Set exercise =>
Render every line of the rows below as a Markdown table with two columns, Number and Line, skipping blank lines and leaving the pictures out.

_ _ _ _ _

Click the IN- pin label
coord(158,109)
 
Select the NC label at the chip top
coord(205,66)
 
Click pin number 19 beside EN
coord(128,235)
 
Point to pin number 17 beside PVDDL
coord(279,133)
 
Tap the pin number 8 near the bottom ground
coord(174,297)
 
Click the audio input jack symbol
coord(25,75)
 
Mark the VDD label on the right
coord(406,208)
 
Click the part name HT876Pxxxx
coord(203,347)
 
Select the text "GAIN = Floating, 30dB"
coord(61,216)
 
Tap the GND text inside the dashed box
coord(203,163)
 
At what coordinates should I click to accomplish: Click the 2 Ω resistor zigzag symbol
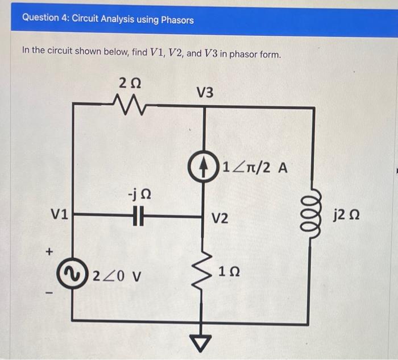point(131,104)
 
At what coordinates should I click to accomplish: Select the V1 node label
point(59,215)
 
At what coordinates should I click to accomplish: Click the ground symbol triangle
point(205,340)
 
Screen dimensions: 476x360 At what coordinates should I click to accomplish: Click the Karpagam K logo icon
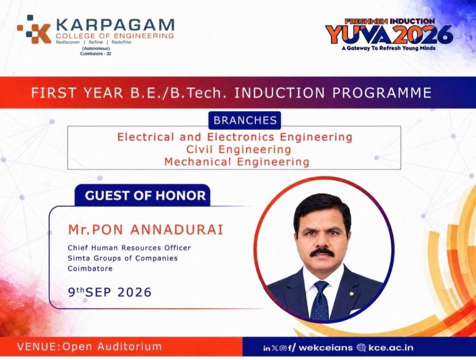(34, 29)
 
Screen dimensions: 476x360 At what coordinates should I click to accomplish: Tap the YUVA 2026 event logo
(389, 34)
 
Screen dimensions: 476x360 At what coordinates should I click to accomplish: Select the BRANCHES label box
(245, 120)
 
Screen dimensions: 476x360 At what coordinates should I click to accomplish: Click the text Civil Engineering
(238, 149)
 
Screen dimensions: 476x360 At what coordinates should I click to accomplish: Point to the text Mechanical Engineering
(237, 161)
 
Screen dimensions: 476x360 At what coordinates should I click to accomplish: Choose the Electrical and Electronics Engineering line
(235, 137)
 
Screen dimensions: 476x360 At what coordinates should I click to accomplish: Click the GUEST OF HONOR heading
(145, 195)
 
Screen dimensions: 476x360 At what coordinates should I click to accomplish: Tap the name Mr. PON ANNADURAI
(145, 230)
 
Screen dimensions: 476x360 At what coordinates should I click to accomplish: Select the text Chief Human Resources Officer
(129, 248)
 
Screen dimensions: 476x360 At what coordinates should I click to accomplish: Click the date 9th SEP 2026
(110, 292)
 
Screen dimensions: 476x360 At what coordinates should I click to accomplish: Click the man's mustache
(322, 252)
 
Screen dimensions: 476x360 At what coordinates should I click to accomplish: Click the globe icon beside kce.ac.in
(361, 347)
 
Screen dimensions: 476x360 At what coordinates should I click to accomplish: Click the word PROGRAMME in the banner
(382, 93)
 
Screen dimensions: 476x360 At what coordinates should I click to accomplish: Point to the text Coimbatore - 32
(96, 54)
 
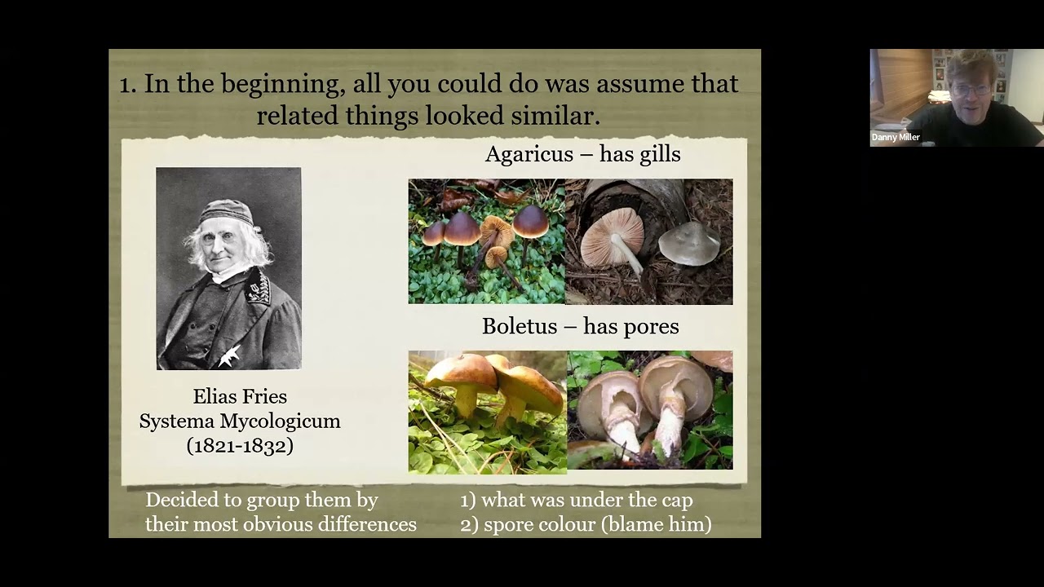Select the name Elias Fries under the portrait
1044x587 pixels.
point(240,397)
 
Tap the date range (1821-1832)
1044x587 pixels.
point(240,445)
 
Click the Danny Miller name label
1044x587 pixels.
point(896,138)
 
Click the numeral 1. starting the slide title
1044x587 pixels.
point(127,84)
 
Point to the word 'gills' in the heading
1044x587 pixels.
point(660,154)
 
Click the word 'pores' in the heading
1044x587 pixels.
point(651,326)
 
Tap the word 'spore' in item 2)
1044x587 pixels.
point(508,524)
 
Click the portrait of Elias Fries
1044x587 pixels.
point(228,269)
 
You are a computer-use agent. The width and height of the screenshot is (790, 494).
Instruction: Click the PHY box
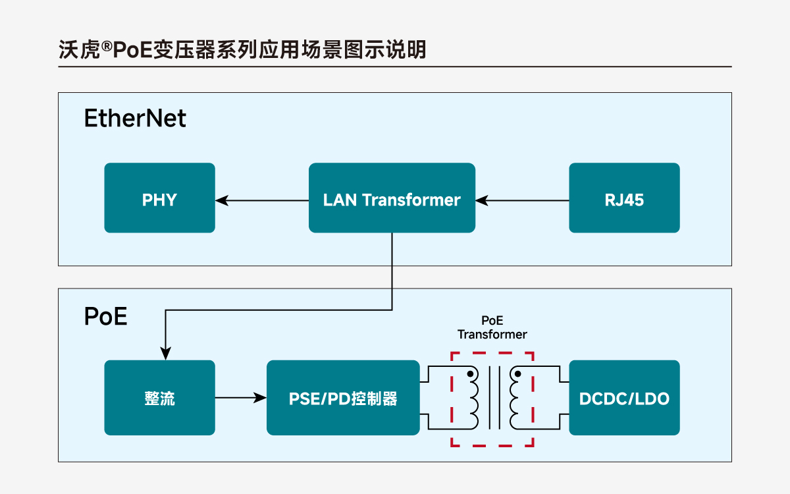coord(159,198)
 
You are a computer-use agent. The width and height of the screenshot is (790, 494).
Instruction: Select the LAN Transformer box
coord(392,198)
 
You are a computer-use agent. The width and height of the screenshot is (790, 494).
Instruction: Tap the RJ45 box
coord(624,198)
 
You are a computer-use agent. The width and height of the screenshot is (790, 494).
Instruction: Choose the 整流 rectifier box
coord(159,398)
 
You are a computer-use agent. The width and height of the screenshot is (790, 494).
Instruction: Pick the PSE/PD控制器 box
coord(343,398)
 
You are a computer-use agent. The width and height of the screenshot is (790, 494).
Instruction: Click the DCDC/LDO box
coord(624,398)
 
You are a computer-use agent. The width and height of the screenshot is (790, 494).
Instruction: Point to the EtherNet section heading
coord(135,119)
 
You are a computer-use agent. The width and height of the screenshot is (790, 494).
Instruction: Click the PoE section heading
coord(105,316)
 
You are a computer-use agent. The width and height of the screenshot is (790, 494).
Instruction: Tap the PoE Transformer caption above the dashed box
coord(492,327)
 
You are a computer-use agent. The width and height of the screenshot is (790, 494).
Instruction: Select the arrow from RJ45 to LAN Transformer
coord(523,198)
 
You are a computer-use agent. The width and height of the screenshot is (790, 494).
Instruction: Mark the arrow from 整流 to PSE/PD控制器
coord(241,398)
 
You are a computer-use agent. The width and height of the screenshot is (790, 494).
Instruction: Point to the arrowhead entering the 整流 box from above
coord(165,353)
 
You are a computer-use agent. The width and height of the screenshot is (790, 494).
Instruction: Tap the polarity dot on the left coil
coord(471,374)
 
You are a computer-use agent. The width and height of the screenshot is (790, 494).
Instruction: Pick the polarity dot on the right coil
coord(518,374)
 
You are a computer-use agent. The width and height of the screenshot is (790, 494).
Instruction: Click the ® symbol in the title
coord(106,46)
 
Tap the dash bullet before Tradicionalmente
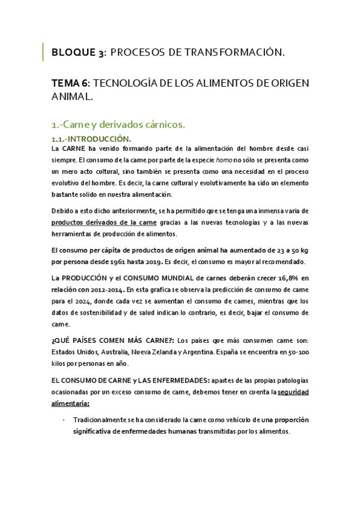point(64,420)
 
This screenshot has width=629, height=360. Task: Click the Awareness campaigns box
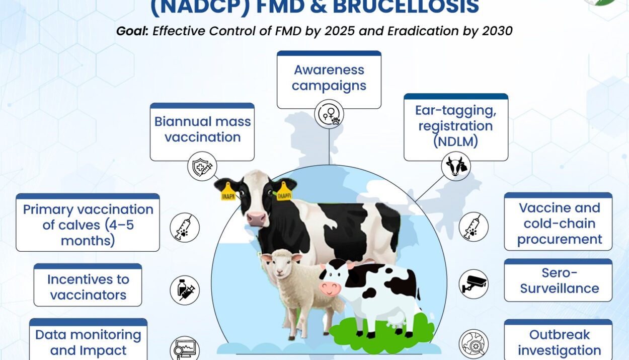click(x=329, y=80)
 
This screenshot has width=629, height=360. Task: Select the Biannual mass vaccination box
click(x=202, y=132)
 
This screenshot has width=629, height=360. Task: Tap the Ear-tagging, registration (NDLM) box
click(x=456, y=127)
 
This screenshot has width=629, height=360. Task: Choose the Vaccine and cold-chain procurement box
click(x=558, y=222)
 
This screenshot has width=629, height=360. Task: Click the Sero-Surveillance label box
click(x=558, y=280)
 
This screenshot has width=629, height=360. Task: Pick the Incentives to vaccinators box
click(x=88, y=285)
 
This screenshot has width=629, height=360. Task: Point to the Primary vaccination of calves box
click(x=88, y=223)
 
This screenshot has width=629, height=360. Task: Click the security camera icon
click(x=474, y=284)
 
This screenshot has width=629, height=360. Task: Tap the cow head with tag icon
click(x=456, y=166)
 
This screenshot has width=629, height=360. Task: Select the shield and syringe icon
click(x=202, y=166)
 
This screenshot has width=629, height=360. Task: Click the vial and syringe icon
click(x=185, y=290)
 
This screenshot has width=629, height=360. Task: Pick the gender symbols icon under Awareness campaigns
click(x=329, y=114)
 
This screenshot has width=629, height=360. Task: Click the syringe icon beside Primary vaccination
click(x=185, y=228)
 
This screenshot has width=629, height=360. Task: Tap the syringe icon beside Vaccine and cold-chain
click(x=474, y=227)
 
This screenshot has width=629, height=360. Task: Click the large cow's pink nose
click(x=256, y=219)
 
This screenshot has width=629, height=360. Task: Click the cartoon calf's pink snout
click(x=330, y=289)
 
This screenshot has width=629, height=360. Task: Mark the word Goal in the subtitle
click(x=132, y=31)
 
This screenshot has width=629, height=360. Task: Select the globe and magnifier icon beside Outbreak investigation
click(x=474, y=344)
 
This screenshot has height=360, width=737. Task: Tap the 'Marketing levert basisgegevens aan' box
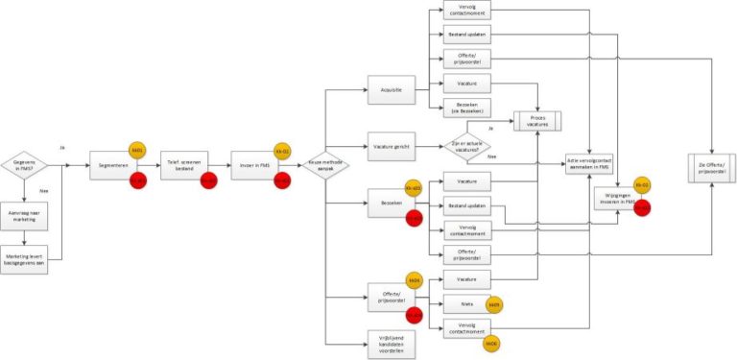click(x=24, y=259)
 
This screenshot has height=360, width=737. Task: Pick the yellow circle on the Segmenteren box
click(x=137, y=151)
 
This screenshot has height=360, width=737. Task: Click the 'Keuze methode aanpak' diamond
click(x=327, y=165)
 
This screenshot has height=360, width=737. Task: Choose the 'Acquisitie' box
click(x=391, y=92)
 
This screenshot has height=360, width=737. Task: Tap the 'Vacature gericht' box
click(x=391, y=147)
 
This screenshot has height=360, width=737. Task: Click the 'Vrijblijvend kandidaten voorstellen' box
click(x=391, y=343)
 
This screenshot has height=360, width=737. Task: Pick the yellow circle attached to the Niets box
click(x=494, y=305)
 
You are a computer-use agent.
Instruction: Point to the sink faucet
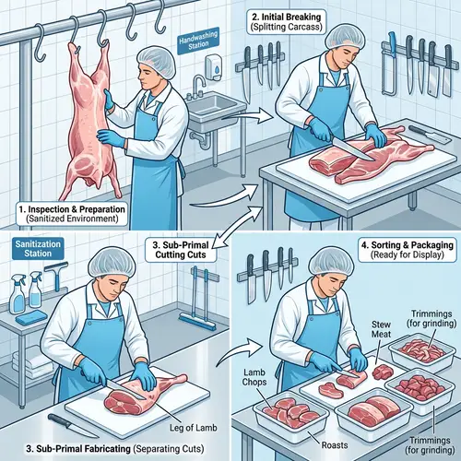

_ _ _ _ _

Full answer =>
| Number | Line |
|---|---|
| 1 | Click the IN- pin label |
| 2 | coord(158,109) |
| 3 | Select the NC label at the chip top |
| 4 | coord(205,66) |
| 5 | Click pin number 19 beside EN |
| 6 | coord(128,235) |
| 7 | Point to pin number 17 beside PVDDL |
| 8 | coord(279,133) |
| 9 | Tap the pin number 8 near the bottom ground |
| 10 | coord(174,297) |
| 11 | Click the audio input jack symbol |
| 12 | coord(25,75) |
| 13 | Mark the VDD label on the right |
| 14 | coord(406,208) |
| 15 | Click the part name HT876Pxxxx |
| 16 | coord(203,347) |
| 17 | Select the text "GAIN = Floating, 30dB" |
| 18 | coord(61,216) |
| 19 | Tap the GND text inside the dashed box |
| 20 | coord(203,163) |
| 21 | At what coordinates should I click to accomplish: Click the 2 Ω resistor zigzag symbol |
| 22 | point(131,104) |
| 23 | At what coordinates should I click to accomplish: Select the V1 node label |
| 24 | point(59,215) |
| 25 | At what coordinates should I click to accomplish: Click the ground symbol triangle |
| 26 | point(205,340) |
| 27 | Screen dimensions: 476x360 At what coordinates should I click to accomplish: Click the Karpagam K logo icon |
| 28 | (34, 29) |
| 29 | Screen dimensions: 476x360 At what coordinates should I click to accomplish: Tap the YUVA 2026 event logo |
| 30 | (389, 34) |
| 31 | Screen dimensions: 476x360 At what coordinates should I click to accomplish: Select the BRANCHES label box |
| 32 | (245, 120) |
| 33 | Screen dimensions: 476x360 At what coordinates should I click to accomplish: Click the text Civil Engineering |
| 34 | (238, 149) |
| 35 | Screen dimensions: 476x360 At what coordinates should I click to accomplish: Point to the text Mechanical Engineering |
| 36 | (237, 161) |
| 37 | Screen dimensions: 476x360 At what coordinates should I click to accomplish: Choose the Electrical and Electronics Engineering line |
| 38 | (235, 137) |
| 39 | Screen dimensions: 476x360 At what coordinates should I click to accomplish: Click the GUEST OF HONOR heading |
| 40 | (145, 195) |
| 41 | Screen dimensions: 476x360 At what coordinates should I click to accomplish: Tap the name Mr. PON ANNADURAI |
| 42 | (145, 230) |
| 43 | Screen dimensions: 476x360 At what coordinates should I click to accomplish: Select the text Chief Human Resources Officer |
| 44 | (129, 248) |
| 45 | Screen dimensions: 476x360 At what coordinates should I click to accomplish: Click the date 9th SEP 2026 |
| 46 | (110, 292) |
| 47 | Screen dimensions: 476x360 At what coordinates should I click to accomplish: Click the man's mustache |
| 48 | (322, 252) |
| 49 | Screen dimensions: 476x360 At what coordinates should I click to accomplish: Click the globe icon beside kce.ac.in |
| 50 | (361, 347) |
| 51 | Screen dimensions: 476x360 At what coordinates should I click to accomplish: Click the word PROGRAMME in the banner |
| 52 | (382, 93) |
| 53 | Screen dimensions: 476x360 At what coordinates should I click to accomplish: Point to the text Coimbatore - 32 |
| 54 | (96, 54) |
| 55 | Select the name Elias Fries under the portrait |
| 56 | 1044x587 pixels. |
| 57 | point(240,397) |
| 58 | Tap the date range (1821-1832) |
| 59 | 1044x587 pixels. |
| 60 | point(240,445) |
| 61 | Click the Danny Miller name label |
| 62 | 1044x587 pixels. |
| 63 | point(896,138) |
| 64 | Click the numeral 1. starting the slide title |
| 65 | 1044x587 pixels. |
| 66 | point(127,84) |
| 67 | Point to the word 'gills' in the heading |
| 68 | 1044x587 pixels. |
| 69 | point(660,154) |
| 70 | Click the word 'pores' in the heading |
| 71 | 1044x587 pixels. |
| 72 | point(651,326) |
| 73 | Tap the word 'spore' in item 2) |
| 74 | 1044x587 pixels. |
| 75 | point(508,524) |
| 76 | Click the portrait of Elias Fries |
| 77 | 1044x587 pixels. |
| 78 | point(228,269) |
| 79 | You are a computer-use agent. The width and height of the screenshot is (790, 494). |
| 80 | Instruction: Click the PHY box |
| 81 | coord(159,198) |
| 82 | You are a computer-use agent. The width and height of the screenshot is (790, 494). |
| 83 | Instruction: Select the LAN Transformer box |
| 84 | coord(392,198) |
| 85 | You are a computer-use agent. The width and height of the screenshot is (790, 494). |
| 86 | Instruction: Tap the RJ45 box |
| 87 | coord(624,198) |
| 88 | You are a computer-use agent. The width and height of the screenshot is (790, 494). |
| 89 | Instruction: Choose the 整流 rectifier box |
| 90 | coord(159,398) |
| 91 | You are a computer-use agent. The width and height of the screenshot is (790, 494). |
| 92 | Instruction: Pick the PSE/PD控制器 box |
| 93 | coord(343,398) |
| 94 | You are a computer-use agent. The width and height of the screenshot is (790, 494). |
| 95 | Instruction: Click the DCDC/LDO box |
| 96 | coord(624,398) |
| 97 | You are a computer-use agent. The width and height of the screenshot is (790, 494). |
| 98 | Instruction: Point to the EtherNet section heading |
| 99 | coord(135,119) |
| 100 | You are a computer-use agent. The width and height of the screenshot is (790, 494). |
| 101 | Instruction: Click the PoE section heading |
| 102 | coord(105,316) |
| 103 | You are a computer-use agent. The width and height of the screenshot is (790, 494). |
| 104 | Instruction: Tap the PoE Transformer caption above the dashed box |
| 105 | coord(492,327) |
| 106 | You are a computer-use agent. The width and height of the screenshot is (790, 494). |
| 107 | Instruction: Select the arrow from RJ45 to LAN Transformer |
| 108 | coord(523,198) |
| 109 | You are a computer-use agent. The width and height of the screenshot is (790, 494). |
| 110 | Instruction: Mark the arrow from 整流 to PSE/PD控制器 |
| 111 | coord(241,398) |
| 112 | You are a computer-use agent. The width and height of the screenshot is (790, 494). |
| 113 | Instruction: Point to the arrowhead entering the 整流 box from above |
| 114 | coord(165,353) |
| 115 | You are a computer-use agent. The width and height of the screenshot is (790, 494). |
| 116 | Instruction: Tap the polarity dot on the left coil |
| 117 | coord(471,374) |
| 118 | You are a computer-use agent. The width and height of the screenshot is (790, 494). |
| 119 | Instruction: Pick the polarity dot on the right coil |
| 120 | coord(518,374) |
| 121 | You are a computer-use agent. The width and height of the screenshot is (790, 494). |
| 122 | Instruction: Click the ® symbol in the title |
| 123 | coord(106,46) |
| 124 | Tap the dash bullet before Tradicionalmente |
| 125 | point(64,420) |
| 126 | This screenshot has width=629, height=360. Task: Click the Awareness campaigns box |
| 127 | click(x=329, y=80) |
| 128 | This screenshot has width=629, height=360. Task: Select the Biannual mass vaccination box |
| 129 | click(x=202, y=132) |
| 130 | This screenshot has width=629, height=360. Task: Tap the Ear-tagging, registration (NDLM) box |
| 131 | click(x=456, y=127) |
| 132 | This screenshot has width=629, height=360. Task: Choose the Vaccine and cold-chain procurement box |
| 133 | click(x=558, y=222) |
| 134 | This screenshot has width=629, height=360. Task: Click the Sero-Surveillance label box |
| 135 | click(x=558, y=280) |
| 136 | This screenshot has width=629, height=360. Task: Pick the Incentives to vaccinators box |
| 137 | click(x=88, y=285) |
| 138 | This screenshot has width=629, height=360. Task: Point to the Primary vaccination of calves box |
| 139 | click(x=88, y=223) |
| 140 | This screenshot has width=629, height=360. Task: Click the security camera icon |
| 141 | click(x=474, y=284) |
| 142 | This screenshot has width=629, height=360. Task: Tap the cow head with tag icon |
| 143 | click(x=456, y=166) |
| 144 | This screenshot has width=629, height=360. Task: Select the shield and syringe icon |
| 145 | click(x=202, y=166) |
| 146 | This screenshot has width=629, height=360. Task: Click the vial and syringe icon |
| 147 | click(x=185, y=290) |
| 148 | This screenshot has width=629, height=360. Task: Pick the gender symbols icon under Awareness campaigns |
| 149 | click(x=329, y=114) |
| 150 | This screenshot has width=629, height=360. Task: Click the syringe icon beside Primary vaccination |
| 151 | click(x=185, y=228) |
| 152 | This screenshot has width=629, height=360. Task: Tap the syringe icon beside Vaccine and cold-chain |
| 153 | click(x=474, y=227) |
| 154 | This screenshot has width=629, height=360. Task: Click the large cow's pink nose |
| 155 | click(x=256, y=219) |
| 156 | This screenshot has width=629, height=360. Task: Click the cartoon calf's pink snout |
| 157 | click(x=330, y=289) |
| 158 | This screenshot has width=629, height=360. Task: Mark the word Goal in the subtitle |
| 159 | click(x=132, y=31) |
| 160 | This screenshot has width=629, height=360. Task: Select the globe and magnifier icon beside Outbreak investigation |
| 161 | click(x=474, y=344) |
| 162 | This screenshot has height=360, width=737. Task: Tap the 'Marketing levert basisgegevens aan' box |
| 163 | click(x=24, y=259) |
| 164 | This screenshot has height=360, width=737. Task: Pick the yellow circle on the Segmenteren box |
| 165 | click(x=137, y=151) |
| 166 | This screenshot has height=360, width=737. Task: Click the 'Keuze methode aanpak' diamond |
| 167 | click(x=327, y=165) |
| 168 | This screenshot has height=360, width=737. Task: Choose the 'Acquisitie' box |
| 169 | click(x=391, y=92) |
| 170 | This screenshot has height=360, width=737. Task: Tap the 'Vacature gericht' box |
| 171 | click(x=391, y=147) |
| 172 | This screenshot has height=360, width=737. Task: Click the 'Vrijblijvend kandidaten voorstellen' box |
| 173 | click(x=391, y=343) |
| 174 | This screenshot has height=360, width=737. Task: Pick the yellow circle attached to the Niets box |
| 175 | click(x=494, y=305) |
| 176 | You are a computer-use agent. |
| 177 | Instruction: Point to the sink faucet |